§ WRITTEN EXERCISE
Return every line of the items below that contains the string "question".

:: THE RECORDS ::

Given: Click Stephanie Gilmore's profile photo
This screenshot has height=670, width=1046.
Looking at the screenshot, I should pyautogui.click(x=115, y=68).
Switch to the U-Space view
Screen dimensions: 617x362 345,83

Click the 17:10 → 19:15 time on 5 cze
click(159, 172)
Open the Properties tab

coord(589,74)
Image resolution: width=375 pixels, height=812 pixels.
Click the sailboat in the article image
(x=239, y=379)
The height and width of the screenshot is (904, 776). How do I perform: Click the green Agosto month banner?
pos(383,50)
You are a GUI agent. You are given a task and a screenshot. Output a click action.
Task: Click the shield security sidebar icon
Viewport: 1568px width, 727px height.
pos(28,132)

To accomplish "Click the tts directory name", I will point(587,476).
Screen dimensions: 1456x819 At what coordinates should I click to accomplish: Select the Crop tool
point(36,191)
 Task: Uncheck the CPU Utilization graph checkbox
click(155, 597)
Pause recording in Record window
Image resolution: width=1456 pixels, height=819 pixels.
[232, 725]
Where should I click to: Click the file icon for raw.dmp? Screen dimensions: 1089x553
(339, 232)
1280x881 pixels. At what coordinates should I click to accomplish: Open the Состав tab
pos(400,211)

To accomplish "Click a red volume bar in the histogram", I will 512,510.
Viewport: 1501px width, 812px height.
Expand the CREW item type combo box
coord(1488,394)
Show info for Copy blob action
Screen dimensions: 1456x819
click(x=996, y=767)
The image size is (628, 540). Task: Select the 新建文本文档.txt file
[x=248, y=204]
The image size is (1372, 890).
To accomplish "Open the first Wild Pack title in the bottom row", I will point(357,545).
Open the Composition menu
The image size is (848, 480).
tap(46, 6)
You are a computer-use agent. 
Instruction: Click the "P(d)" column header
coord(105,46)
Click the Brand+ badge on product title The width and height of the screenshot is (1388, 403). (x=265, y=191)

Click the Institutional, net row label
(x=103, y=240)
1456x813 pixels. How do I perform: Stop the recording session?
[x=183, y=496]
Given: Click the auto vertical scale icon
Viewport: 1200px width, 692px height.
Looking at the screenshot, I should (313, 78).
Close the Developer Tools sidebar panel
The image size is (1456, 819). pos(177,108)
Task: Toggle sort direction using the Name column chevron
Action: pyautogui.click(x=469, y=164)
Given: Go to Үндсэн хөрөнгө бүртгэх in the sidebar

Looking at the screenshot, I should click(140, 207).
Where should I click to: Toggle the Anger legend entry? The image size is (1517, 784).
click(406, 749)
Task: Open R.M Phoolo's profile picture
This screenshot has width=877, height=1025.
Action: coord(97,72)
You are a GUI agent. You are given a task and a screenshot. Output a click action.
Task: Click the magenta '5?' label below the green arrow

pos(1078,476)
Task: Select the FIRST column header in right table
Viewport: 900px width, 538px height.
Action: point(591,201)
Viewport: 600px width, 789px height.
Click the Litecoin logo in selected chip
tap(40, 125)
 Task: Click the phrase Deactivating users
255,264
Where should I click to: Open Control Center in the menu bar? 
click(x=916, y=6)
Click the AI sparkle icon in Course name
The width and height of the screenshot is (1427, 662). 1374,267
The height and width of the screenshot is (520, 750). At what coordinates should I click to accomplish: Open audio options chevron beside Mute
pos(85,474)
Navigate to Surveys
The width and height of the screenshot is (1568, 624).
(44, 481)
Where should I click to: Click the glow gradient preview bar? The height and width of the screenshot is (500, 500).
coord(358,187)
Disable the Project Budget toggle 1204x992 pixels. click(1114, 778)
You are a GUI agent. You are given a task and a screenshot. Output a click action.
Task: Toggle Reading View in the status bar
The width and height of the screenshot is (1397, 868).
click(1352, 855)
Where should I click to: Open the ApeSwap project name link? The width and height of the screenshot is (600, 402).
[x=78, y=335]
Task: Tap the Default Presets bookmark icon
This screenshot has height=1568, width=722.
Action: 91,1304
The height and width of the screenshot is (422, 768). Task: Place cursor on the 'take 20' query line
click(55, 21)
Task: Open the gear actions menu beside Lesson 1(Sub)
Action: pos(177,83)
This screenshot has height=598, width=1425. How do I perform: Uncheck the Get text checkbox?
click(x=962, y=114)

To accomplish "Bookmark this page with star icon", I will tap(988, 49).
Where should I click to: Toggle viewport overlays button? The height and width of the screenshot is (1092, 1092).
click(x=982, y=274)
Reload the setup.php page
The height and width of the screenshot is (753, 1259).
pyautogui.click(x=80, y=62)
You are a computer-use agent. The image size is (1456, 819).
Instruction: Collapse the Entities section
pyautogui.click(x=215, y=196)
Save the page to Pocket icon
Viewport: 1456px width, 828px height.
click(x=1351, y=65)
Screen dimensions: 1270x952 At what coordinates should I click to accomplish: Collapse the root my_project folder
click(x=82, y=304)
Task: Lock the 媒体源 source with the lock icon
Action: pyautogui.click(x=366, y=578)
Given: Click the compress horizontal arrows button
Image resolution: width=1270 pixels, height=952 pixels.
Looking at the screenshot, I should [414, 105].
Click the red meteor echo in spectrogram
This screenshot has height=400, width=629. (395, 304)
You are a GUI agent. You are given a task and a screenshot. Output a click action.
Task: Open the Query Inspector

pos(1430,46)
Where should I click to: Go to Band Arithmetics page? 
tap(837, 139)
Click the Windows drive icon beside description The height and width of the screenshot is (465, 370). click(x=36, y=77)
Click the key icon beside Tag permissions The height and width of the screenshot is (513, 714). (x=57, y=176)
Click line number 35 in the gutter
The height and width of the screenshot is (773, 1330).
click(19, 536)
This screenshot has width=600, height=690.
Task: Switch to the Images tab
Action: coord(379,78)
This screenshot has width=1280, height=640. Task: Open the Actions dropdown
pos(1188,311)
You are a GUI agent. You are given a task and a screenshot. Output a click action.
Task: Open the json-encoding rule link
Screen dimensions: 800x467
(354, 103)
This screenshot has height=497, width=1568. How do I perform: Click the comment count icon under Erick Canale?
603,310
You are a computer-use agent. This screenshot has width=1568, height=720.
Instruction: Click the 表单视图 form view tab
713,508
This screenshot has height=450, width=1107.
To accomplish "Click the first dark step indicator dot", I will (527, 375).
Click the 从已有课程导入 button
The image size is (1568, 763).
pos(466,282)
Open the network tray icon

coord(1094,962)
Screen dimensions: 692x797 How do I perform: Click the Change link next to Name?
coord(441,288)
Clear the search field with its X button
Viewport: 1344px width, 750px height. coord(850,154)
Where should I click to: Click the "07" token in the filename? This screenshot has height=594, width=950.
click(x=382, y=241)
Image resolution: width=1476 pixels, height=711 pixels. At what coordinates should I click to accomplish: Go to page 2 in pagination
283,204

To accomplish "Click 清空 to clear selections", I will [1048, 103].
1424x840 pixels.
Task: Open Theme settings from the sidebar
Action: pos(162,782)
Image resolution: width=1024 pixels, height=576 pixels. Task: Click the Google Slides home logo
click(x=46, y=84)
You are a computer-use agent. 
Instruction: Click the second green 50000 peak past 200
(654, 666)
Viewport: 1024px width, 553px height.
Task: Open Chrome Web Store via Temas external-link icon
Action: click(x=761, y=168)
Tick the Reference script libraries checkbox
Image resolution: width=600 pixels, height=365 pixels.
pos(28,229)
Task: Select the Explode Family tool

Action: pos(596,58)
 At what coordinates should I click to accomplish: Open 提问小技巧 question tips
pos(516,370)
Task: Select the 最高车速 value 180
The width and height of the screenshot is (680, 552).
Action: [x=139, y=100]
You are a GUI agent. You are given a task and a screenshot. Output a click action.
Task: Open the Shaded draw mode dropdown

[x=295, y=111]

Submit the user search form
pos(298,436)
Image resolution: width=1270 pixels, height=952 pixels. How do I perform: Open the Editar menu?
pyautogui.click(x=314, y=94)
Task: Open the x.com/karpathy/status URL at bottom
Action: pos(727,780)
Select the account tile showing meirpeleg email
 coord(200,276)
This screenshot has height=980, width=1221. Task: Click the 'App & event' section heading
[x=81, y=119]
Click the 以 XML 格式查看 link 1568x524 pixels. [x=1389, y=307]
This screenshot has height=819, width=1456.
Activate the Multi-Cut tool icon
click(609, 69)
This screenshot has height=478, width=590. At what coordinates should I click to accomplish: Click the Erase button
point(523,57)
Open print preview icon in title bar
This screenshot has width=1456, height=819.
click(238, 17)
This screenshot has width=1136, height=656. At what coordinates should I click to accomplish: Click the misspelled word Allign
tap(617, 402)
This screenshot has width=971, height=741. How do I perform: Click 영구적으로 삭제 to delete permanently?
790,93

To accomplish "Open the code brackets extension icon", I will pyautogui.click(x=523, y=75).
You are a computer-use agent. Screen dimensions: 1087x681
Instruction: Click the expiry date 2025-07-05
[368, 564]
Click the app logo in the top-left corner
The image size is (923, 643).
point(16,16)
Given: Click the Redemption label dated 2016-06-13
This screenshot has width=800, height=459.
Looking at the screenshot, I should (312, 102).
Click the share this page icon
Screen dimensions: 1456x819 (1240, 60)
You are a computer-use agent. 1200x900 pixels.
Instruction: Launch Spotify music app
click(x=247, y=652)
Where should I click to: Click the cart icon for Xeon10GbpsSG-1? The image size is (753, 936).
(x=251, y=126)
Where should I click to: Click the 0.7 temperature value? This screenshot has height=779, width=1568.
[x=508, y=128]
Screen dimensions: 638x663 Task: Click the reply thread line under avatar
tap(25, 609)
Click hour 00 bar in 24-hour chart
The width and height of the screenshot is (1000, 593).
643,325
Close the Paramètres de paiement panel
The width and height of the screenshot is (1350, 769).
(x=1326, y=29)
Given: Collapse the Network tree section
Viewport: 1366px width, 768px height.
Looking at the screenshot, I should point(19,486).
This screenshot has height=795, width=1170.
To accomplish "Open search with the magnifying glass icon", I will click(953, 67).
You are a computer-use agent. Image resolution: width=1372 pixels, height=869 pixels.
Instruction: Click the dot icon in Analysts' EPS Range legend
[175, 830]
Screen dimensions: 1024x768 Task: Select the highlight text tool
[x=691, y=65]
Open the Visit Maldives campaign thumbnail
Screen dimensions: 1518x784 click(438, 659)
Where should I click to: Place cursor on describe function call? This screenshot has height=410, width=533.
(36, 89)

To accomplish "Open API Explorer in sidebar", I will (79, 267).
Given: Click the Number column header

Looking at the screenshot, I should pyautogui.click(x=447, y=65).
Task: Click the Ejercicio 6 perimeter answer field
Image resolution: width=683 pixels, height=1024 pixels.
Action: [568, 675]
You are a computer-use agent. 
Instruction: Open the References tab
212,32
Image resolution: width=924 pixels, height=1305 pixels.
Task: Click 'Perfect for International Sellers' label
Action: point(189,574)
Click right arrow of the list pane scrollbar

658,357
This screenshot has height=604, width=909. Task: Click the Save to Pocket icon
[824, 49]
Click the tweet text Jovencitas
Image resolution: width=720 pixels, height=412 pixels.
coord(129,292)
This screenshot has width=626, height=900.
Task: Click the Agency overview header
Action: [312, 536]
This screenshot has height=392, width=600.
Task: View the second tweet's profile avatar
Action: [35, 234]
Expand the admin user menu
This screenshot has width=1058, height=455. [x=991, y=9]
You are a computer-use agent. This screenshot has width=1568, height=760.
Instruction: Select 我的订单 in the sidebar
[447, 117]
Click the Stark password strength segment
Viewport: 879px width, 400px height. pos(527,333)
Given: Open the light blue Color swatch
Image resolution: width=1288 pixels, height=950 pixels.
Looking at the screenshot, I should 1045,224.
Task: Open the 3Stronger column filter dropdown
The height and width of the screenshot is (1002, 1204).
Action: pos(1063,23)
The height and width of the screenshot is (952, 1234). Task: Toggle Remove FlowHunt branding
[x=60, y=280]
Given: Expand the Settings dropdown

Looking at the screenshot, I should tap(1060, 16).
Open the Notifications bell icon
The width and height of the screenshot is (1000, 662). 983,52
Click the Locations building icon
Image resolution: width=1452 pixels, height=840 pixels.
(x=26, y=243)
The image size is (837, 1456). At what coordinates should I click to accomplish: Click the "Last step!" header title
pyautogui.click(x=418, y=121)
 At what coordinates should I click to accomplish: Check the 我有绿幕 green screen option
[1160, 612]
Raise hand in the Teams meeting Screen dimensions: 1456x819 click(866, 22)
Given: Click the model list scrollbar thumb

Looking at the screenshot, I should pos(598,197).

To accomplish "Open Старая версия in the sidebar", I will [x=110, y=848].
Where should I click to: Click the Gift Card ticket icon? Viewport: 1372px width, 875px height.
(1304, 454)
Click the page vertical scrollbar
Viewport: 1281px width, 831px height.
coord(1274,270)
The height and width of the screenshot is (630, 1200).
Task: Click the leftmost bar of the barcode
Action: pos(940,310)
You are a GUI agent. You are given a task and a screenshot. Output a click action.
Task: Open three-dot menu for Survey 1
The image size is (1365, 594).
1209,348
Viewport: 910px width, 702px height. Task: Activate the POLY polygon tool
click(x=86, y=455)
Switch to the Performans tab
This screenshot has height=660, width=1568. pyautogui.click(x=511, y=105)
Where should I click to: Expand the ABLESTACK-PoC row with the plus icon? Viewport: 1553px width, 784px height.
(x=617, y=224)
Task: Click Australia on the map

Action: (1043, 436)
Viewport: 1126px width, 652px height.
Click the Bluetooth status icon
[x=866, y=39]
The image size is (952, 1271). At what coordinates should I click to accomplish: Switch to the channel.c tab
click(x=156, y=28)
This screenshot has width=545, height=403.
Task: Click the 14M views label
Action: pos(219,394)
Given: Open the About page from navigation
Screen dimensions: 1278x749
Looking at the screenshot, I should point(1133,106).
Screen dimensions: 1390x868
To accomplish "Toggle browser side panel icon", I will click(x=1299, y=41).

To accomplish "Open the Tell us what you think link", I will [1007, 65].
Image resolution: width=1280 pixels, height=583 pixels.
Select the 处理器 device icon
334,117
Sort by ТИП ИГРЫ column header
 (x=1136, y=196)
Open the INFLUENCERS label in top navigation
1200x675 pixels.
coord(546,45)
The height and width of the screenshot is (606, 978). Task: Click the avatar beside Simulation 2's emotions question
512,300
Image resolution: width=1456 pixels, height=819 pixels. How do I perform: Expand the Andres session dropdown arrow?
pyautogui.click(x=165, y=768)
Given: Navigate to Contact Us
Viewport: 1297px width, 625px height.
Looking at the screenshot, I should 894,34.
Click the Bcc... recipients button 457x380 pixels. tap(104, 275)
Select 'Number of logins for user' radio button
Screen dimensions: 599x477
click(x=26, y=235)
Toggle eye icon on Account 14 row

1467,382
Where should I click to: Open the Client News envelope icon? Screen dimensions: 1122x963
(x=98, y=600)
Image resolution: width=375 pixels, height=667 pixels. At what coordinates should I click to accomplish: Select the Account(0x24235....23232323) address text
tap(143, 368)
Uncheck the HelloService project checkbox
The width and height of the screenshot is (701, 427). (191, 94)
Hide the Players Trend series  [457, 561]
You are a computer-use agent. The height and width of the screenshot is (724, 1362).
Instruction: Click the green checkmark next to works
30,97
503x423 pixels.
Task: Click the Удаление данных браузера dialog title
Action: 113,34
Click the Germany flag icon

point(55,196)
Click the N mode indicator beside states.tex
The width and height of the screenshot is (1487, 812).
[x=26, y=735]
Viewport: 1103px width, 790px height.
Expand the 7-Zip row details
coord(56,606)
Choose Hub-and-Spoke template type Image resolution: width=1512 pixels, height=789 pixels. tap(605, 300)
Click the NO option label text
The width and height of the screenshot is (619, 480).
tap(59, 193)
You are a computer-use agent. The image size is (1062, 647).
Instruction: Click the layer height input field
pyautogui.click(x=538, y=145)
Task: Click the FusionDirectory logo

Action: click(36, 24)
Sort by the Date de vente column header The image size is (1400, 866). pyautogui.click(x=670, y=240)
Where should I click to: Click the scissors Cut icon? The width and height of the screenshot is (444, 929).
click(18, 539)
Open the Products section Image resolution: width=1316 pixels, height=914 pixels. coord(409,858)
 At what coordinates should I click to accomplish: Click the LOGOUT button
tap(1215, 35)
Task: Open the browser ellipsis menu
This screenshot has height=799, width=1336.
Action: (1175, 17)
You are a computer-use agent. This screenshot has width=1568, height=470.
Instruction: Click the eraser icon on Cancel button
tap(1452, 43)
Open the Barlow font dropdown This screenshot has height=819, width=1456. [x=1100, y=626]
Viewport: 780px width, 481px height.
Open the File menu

:::

§ REPLY TO THE EXERCISE
 At what coordinates should I click to accomplish: Open 提问小技巧 question tips
The height and width of the screenshot is (606, 978). Task: Click the avatar beside Simulation 2's emotions question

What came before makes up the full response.